External impact and engagement

SInce 2017 Emma has worked with the Georgian National Museum (GNM) on developing materials for Georgian schoolteachers and on widening participation activities to encourage disadvantaged, ethinic and religious minority and internally displaced (IDP) children to engage more with museums, galleries and archaeological sites in Georgia.

Contribution to discipline

Emma is a member of the editorial board of the Brill “Texts and Studies in Eastern Christianity” series and a Fellow of the Society of Antiquaries of London.

From 2016 until the present she has been a member of the Peer Review College of the AHRC.

She was awarded the first Frend Prize from the Society of Antiquaries for a young scholar in the field of Christian Archaeology in 2001 and in 2006 she was awarded the Shield of the Jamia’ Abu Noor (Islamic University of Syria) for services to Muslim-Christian understanding.

 

 

 

 

 

Media

Emma has an active presence in the media.

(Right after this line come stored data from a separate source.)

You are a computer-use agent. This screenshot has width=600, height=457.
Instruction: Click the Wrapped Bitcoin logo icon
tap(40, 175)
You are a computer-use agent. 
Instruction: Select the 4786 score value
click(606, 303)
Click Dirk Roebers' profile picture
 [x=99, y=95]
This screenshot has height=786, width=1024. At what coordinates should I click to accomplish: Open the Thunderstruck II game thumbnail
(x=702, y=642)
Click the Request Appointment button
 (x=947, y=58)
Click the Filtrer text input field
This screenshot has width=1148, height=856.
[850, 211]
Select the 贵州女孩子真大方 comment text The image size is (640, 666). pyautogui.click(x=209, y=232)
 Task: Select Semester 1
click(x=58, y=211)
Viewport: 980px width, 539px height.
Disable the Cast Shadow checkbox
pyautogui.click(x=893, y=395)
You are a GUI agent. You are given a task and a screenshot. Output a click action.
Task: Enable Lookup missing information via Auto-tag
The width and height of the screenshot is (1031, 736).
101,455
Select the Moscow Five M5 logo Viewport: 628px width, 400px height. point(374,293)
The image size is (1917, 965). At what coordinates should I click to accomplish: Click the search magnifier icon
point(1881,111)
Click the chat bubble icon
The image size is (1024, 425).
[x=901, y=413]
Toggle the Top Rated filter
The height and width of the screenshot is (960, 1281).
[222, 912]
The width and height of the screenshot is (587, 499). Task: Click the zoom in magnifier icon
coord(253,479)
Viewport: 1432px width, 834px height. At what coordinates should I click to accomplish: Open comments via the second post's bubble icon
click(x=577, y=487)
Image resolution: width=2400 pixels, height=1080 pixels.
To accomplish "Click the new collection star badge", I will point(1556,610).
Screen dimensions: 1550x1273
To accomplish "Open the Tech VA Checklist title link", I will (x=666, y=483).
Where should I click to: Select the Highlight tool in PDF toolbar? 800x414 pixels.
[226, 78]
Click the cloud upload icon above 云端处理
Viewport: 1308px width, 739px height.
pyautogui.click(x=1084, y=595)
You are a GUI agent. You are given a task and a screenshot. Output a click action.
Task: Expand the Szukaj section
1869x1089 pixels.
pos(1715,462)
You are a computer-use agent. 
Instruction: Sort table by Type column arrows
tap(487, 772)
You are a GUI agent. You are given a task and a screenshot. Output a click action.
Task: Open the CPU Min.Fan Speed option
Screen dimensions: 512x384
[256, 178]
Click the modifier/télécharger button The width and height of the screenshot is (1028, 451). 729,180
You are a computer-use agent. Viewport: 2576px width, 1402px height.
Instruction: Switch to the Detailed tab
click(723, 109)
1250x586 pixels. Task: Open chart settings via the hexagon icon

In 2016 Emma made an episode of the first series ofThe Museum of Lost Objects about Mar Elian Monastery in Syria with BBC Radio 4. She has also made appearances on the Radio 4 programmes In Our Time with Melvyn Bragg discussing the Safavid Dynasty of Iran, Beyond Belief discussing the role religion is playing in the Syrian civil war and Today talking about the threat posed to Middle Eastern Christians by IS. On television she has contributed to the BBC1 National News, BBC2 Victoria Derbyshire Show, BBC World's GMT programme and the BBC News Channel several times to discuss the destruction of the Temples of Baalshamin and Bel in Palmyra. She has also been interviewed for the BBC Farsi television service.

She has has been interviewed widely over a range of radio outlets including BBC regional radio in Manchester, Devon and Berkshire, BBC Radio Scotland, BBC Radio Foyle (Northern Ireland), Premier Christian Radio and Lithuanian National Radio.

In online news outlets she has been quoted on the BBC News online site and the International Business Times, as well as being the subject of a piece on the popular 'Erasmus' column in The Economist online and she has written several articles for The Conversation.

In print media she has been interviewed by The Times and has written articles for The Observer and The Catholic Herald.

 

Teaching

All my teaching is informed by my fieldwork across the Middle East and the Caucasus. This means that although my primary research interests lie in the Late Antique and Early Medieval periods, I also work on contemporary issues such as the fate of Christians displaced by conflict in the Middle East and the preservation of cultural heritage in conflict zones. Therefore my modules are strongly interdisciplinary and uses case studies from my research in my seminars.

In January 2020 I was appointed a Senior Fellow of the Higher Education Academy (SFHEA).